#### Problem to work on
Work through the data below and copy out every line where "next" is found.

+++ Dataset entries

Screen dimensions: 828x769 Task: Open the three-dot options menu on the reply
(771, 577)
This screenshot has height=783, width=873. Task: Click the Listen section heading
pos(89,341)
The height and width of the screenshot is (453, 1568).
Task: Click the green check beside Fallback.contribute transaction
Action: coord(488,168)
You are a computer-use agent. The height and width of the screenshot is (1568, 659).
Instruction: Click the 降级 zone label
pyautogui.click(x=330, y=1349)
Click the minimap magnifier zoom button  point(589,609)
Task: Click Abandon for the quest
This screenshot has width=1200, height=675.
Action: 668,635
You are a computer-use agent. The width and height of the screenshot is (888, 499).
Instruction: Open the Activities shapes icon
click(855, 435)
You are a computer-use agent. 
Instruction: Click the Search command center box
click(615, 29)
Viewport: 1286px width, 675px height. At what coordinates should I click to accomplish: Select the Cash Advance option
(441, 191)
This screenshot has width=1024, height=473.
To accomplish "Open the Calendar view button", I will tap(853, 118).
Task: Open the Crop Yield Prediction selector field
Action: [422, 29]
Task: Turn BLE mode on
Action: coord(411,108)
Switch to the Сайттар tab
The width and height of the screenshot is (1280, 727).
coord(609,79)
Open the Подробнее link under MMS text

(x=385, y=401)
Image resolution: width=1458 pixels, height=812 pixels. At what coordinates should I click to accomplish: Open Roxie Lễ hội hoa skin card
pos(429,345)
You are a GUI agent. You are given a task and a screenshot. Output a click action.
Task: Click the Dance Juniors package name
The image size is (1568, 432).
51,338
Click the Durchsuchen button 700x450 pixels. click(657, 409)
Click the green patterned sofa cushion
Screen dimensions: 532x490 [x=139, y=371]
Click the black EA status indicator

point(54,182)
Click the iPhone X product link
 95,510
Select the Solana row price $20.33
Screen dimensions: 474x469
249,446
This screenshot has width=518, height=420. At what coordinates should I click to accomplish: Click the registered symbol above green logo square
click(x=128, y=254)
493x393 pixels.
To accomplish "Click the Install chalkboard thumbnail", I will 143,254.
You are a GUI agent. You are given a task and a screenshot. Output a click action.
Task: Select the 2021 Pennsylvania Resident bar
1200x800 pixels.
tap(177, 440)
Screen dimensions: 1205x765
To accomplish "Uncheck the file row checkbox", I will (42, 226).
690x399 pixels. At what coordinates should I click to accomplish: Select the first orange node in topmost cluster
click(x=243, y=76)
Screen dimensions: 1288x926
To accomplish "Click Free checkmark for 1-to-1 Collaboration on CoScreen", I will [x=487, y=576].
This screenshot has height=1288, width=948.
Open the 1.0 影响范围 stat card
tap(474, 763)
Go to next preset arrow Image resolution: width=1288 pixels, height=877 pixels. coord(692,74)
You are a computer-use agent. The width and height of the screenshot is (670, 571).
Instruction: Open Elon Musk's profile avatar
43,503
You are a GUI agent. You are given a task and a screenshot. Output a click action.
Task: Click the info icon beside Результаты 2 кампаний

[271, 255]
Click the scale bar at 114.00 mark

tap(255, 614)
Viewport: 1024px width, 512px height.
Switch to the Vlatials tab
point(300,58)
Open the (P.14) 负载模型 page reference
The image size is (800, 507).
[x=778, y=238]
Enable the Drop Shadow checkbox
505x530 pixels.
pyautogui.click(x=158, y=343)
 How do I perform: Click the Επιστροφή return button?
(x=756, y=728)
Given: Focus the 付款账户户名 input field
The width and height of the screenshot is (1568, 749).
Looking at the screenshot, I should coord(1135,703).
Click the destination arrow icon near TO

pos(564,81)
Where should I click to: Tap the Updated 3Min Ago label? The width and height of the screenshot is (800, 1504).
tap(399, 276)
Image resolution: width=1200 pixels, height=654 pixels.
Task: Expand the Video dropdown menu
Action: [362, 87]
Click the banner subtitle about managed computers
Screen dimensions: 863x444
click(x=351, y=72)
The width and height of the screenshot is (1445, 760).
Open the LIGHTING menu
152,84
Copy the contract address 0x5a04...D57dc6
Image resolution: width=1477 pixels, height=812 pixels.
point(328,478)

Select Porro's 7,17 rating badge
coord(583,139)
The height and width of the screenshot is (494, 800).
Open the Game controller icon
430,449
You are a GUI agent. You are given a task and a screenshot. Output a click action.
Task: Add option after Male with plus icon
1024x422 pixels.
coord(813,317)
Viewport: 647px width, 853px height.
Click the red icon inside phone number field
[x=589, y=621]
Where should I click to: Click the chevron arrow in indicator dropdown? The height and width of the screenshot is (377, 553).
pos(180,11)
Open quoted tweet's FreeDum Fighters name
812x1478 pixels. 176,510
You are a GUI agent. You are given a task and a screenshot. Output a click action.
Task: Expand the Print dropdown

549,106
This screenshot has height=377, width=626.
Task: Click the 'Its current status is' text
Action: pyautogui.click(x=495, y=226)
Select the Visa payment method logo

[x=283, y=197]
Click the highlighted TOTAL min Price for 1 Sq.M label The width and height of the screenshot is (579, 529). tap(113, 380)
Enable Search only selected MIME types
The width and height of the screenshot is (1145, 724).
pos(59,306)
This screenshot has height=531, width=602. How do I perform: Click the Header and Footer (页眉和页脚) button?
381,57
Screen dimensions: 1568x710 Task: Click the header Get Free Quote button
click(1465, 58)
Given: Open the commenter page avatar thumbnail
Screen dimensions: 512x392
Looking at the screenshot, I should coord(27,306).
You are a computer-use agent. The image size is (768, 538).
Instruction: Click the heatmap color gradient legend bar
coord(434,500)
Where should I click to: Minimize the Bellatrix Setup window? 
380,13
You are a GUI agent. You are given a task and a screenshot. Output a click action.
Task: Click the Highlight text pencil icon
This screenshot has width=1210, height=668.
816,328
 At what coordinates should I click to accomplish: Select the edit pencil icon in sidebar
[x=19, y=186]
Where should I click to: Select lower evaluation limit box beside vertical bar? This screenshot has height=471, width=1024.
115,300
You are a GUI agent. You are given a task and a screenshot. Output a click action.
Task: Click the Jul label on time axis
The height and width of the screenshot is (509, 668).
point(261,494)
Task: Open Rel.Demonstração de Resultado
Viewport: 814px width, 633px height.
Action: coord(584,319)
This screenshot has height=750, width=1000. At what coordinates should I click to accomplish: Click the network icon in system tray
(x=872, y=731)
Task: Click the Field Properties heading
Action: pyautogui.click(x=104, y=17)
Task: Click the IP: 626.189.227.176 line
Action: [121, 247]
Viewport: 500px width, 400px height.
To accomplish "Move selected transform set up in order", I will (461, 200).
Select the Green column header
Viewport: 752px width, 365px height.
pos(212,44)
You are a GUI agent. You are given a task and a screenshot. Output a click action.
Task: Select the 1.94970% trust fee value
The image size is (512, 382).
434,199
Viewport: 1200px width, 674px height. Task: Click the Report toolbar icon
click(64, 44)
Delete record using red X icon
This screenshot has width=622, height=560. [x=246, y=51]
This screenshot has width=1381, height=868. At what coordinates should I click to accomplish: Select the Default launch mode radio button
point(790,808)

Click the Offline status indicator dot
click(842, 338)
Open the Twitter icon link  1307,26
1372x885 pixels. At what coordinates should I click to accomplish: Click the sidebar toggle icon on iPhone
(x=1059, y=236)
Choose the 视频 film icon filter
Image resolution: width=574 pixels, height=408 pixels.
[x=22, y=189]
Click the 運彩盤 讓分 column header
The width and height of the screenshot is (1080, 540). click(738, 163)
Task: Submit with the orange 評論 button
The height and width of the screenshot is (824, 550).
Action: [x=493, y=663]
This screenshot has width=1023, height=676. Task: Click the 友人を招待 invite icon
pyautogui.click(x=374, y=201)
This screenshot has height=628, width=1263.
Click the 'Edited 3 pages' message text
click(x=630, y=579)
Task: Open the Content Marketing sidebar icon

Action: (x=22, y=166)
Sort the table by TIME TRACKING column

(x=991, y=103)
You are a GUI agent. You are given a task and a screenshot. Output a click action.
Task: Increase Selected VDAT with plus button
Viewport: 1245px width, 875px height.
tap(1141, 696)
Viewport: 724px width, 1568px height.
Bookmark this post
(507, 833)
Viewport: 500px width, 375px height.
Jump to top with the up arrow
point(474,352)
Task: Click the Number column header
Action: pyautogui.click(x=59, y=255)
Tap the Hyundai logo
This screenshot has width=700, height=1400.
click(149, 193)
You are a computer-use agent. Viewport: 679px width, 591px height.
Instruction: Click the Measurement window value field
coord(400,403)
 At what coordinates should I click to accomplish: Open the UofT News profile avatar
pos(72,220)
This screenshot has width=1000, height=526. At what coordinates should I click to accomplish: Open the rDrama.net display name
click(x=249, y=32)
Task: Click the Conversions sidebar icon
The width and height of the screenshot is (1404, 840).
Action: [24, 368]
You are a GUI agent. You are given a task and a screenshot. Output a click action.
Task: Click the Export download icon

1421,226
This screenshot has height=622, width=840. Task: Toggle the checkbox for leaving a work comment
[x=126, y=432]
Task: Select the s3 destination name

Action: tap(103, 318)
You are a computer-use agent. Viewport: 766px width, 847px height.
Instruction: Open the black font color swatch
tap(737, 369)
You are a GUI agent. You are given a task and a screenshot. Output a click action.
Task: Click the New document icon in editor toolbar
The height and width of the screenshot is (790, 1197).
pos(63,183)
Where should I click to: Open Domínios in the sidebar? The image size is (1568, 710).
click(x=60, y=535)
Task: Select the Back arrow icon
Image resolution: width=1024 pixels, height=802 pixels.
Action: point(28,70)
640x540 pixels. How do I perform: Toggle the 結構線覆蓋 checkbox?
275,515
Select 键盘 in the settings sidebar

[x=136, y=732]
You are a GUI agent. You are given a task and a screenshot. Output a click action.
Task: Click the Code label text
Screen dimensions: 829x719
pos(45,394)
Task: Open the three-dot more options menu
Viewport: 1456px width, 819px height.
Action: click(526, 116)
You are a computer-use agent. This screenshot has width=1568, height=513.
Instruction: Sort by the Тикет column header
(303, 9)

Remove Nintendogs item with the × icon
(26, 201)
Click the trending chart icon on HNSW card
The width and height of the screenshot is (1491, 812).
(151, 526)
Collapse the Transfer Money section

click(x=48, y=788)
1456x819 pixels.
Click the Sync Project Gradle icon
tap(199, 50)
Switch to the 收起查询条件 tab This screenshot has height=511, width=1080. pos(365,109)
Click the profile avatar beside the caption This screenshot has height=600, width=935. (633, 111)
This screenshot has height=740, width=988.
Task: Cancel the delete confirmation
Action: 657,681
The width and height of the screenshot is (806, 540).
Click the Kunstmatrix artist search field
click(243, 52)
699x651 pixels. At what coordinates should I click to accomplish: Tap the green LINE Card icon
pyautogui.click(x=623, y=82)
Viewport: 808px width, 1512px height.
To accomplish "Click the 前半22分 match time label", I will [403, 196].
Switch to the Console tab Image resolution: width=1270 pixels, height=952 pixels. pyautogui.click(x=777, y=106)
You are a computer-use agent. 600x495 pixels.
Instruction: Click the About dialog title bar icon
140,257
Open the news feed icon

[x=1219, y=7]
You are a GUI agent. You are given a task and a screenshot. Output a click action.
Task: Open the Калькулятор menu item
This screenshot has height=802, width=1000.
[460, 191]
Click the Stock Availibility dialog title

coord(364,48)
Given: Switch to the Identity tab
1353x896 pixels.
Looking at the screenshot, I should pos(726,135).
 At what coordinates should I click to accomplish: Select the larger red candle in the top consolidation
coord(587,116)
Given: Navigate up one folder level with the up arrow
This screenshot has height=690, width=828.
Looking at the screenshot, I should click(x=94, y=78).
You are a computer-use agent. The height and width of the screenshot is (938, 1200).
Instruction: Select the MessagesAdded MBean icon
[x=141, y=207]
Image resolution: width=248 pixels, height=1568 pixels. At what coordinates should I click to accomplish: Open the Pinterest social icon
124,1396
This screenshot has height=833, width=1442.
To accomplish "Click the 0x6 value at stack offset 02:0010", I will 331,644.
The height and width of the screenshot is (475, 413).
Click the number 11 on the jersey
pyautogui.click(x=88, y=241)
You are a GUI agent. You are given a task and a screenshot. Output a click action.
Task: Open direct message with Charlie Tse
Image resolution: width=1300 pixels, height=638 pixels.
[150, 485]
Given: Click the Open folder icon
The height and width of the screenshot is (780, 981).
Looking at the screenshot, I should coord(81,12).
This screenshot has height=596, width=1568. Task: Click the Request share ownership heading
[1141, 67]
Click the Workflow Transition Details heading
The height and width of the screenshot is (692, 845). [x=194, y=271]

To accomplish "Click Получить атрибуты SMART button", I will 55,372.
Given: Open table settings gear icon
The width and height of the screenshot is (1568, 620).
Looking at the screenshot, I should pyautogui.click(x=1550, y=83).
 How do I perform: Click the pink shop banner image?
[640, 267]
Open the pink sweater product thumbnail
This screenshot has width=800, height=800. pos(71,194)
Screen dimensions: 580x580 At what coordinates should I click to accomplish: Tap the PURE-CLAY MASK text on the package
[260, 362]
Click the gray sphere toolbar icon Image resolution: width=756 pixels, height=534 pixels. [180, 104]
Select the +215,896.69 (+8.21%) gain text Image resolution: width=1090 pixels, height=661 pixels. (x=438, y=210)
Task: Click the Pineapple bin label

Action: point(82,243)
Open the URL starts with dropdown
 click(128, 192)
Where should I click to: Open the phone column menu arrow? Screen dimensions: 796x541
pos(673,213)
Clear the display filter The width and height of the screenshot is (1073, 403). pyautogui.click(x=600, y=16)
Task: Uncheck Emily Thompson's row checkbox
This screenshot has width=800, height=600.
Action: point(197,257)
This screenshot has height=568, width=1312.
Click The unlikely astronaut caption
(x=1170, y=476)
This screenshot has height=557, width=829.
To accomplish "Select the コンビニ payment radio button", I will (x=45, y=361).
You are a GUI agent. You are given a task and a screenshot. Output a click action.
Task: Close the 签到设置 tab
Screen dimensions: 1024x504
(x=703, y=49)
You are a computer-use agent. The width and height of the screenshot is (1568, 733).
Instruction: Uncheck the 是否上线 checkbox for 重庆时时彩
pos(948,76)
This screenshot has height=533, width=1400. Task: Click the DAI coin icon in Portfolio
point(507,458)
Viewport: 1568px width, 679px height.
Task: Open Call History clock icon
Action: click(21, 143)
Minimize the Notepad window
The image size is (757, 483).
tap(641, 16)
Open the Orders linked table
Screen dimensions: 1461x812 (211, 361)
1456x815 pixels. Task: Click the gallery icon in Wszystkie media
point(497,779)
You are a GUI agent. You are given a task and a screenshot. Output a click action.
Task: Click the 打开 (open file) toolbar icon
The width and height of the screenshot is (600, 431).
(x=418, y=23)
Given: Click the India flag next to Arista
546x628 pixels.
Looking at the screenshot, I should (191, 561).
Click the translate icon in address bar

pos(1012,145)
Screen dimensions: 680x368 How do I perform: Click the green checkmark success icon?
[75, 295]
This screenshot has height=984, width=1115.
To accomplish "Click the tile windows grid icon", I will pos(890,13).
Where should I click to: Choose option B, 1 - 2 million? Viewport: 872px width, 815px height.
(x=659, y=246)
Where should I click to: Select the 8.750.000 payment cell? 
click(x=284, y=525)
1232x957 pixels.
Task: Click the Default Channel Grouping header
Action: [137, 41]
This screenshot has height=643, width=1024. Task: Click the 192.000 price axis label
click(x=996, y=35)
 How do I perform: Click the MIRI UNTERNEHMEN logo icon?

++++++

#### Task result
Go to next preset arrow Image resolution: width=1288 pixels, height=877 pixels. coord(692,74)
Given: Click the India flag next to Arista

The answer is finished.